The ancient World changed, and the systems of copper coins were different. The copper coins in the ancient World were just scrap. The best medium for asset inheritance was gold and silver, and gold and silver were rarely circulated in the market.
Therefore, gold and silver can store value, real estate and land can store value, but copper money and paper currency that play a role of circulation and payment cannot. This is the accumulation of ancient civilization in 2000, and it is not comparable to the 200-year-old US dollar.
When there is a crisis in the economic field, human instinct is saving. In the future, it is the only way for the ruler to fight against the devaluation of the saving currency. Then the Fed will continue to carry out quantitative easing. The poor without real estate and gold and silver reserves are even poorer, and they have real estate and gold and silver reserves. The rich are getting richer. In order to prevent the people from awakening, they deliberately inflate the bubble of the virtual economy. When the bubble bursts, all conspiracies are covered up by the blame for the investment field!

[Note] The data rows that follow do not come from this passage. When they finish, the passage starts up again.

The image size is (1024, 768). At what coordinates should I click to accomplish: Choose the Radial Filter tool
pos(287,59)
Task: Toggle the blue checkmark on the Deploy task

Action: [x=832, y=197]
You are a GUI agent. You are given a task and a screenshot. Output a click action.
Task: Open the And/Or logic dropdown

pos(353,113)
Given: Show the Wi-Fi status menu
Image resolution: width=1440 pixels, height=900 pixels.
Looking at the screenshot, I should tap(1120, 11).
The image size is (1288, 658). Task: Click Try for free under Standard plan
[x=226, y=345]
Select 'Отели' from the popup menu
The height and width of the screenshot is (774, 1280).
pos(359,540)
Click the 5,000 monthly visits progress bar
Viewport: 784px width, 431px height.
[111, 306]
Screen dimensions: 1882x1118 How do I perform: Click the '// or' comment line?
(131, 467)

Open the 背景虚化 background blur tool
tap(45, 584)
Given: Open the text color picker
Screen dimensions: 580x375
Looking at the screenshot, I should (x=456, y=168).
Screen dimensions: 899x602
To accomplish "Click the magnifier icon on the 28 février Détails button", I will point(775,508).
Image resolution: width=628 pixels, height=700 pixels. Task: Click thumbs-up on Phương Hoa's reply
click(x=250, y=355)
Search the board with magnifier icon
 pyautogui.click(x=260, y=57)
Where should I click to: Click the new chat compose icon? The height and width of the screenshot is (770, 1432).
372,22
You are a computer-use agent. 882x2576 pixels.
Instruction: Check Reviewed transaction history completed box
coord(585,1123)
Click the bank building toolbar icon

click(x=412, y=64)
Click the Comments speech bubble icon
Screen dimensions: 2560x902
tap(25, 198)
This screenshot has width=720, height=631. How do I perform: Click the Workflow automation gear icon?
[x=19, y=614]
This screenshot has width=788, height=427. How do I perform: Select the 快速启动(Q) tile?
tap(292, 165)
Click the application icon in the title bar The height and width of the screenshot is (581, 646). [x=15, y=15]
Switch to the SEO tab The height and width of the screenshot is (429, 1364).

Statistics show that since the decoupling of the U.S. dollar from gold in 1971, the U.S. dollar has depreciated against gold by 97%, but this is not the same as the actual over-issue rate of the U.S. dollar.
The current Fed’s balance sheet scale is above 7 trillion. In 2013, the Fed’s balance sheet exceeded 3 trillion. In 2008, the Fed’s balance sheet exceeded 1 trillion. In 2002, the Fed’s balance sheet was 700 billion. The Fed’s balance sheet scale is 600 billion, and the previous figures are decreasing. The exact figure was not found in 1971. Estimated at the rate of doubling in seven years, it is estimated that the maximum is about 35 billion.
If you spend 35 billion more than 70 billion, and use 35 US dollars per ounce to compare with the current 2,040 US dollars per ounce, the price of gold should be at least 7,000 US dollars per ounce.
Even if we doubled the size of the Fed’s balance sheet in 1971 to 70 billion, the current gold price would be $3,500 per ounce if it were in the era of the gold standard.
Don’t you know, you’re shocked, and regardless of the time cost, how much wealth has the US harvested from the hegemony of the US dollar?
The economic laws cannot be suppressed for a long time, especially the global gold resources are limited. From the collection of the first golden sand to the beginning of 2019, humans have only mined 193,000 tons of gold. The mined reserves are less than 60,000 tons. The match between the price of gold and the value of gold is a matter of time, and it cannot be blocked by the mere 70-year hegemony of the dollar.